**What the task asks**: In two sentences, summarize the post about Philip K. Howard's book "The Rule of Nobody" that follows, before the data.

**Extract to read**:
*** Begin section ***
Philip K. Howard, “The Rule of Nobody”

Nick Gillespie reviews the new book by the author of The Death of Common Sense:

The Rule of Nobody updates and expands Howard’s original brief, and it helps to explain why government at all levels not only is on autopilot but on a flight path that can only end in disaster.

Every Philip Howard book is notable for its horror stories of regulation and systemic dysfunction, and reviewer Kyle Smith in the New York Post relates one I hadn’t heard, about the mammoth Deepwater Horizon spill:

When the oil rig started leaking mud and gas, the crew should have simply directed the flow over the side. Dumped it in the gulf. That would have been a small oil spill, of course, and no oil spill is a good thing. But in trying to avoid that, the crew caused a gigantic oil spill. Eleven lives were lost.

Safety protocol called for the men to aim the flow into a safety gizmo called an oil and gas separator, but that became backed up and made matters worse. Explosive gas filled the air around the rig, which finally exploded.

Then some workers who escaped in a raft almost died. Why? They were tied to the burning rig, and regulations forbade them to carry knives so they couldn’t cut themselves free.

More on the book here. Another review: Jesse Singal, Boston Globe.

2 Comments

  • Reminds me of: two kids burned in their pajamas. So we mandated asbestos pajamas. Then thousand of kids were exposed to carcinogens.

    Or: Strict rule says kids must go outside for fire drills. So teachers force dripping-wet swim class student outside in the freezing winter. She gets frostbite.

    I wonder if Philip Howard has a take on Megan’s Law?
*** End section ***
**Data**:
*** Begin section ***
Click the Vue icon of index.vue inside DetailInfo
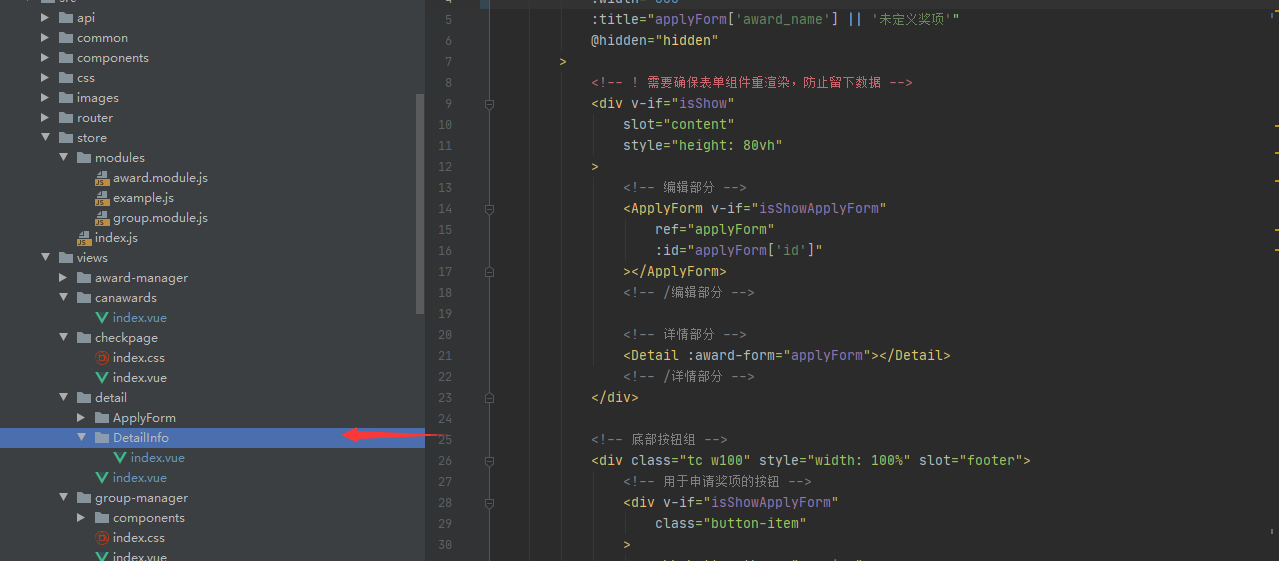(x=120, y=458)
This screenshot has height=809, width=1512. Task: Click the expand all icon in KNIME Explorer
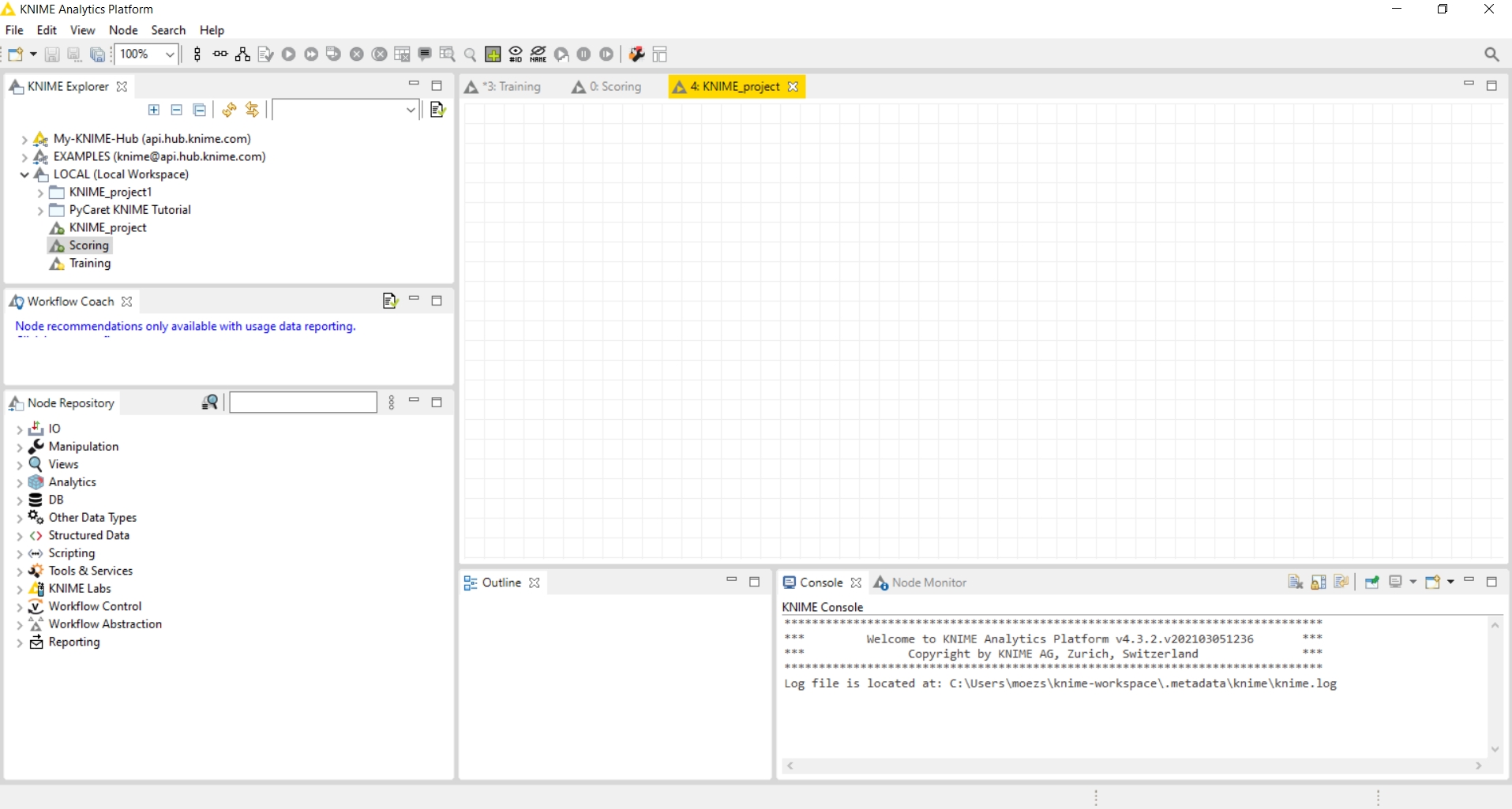(x=154, y=110)
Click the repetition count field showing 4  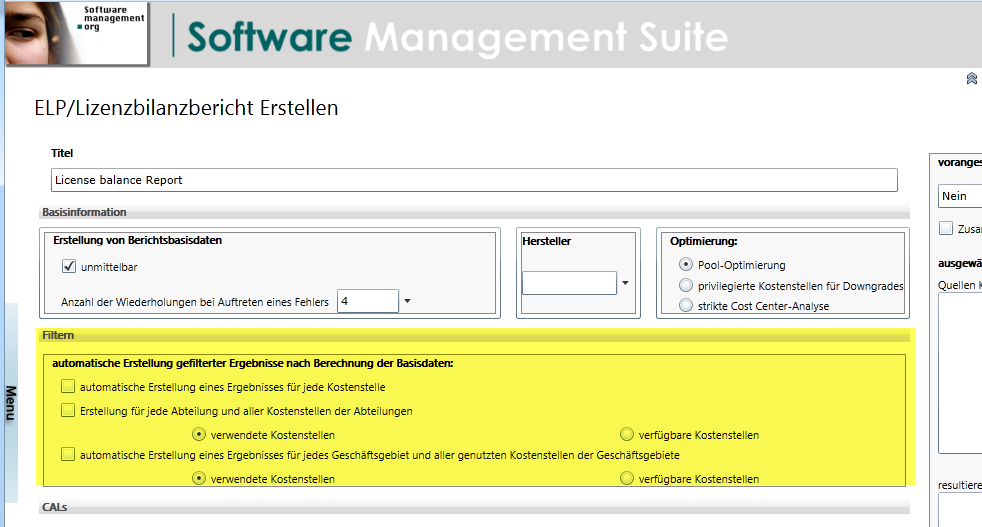pyautogui.click(x=367, y=301)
*** End section ***
**Result**: The post quotes Nick Gillespie's review, which says the book updates and expands Howard's original brief and helps explain why government at all levels is on autopilot and on a flight path that can only end in disaster. It also relays an account from Kyle Smith's New York Post review of the Deepwater Horizon spill: the crew followed safety protocol by aiming the leaking flow into an oil and gas separator, which backed up until the rig exploded and eleven lives were lost, and some escaping workers nearly died because regulations forbade them to carry knives to cut their raft free from the burning rig.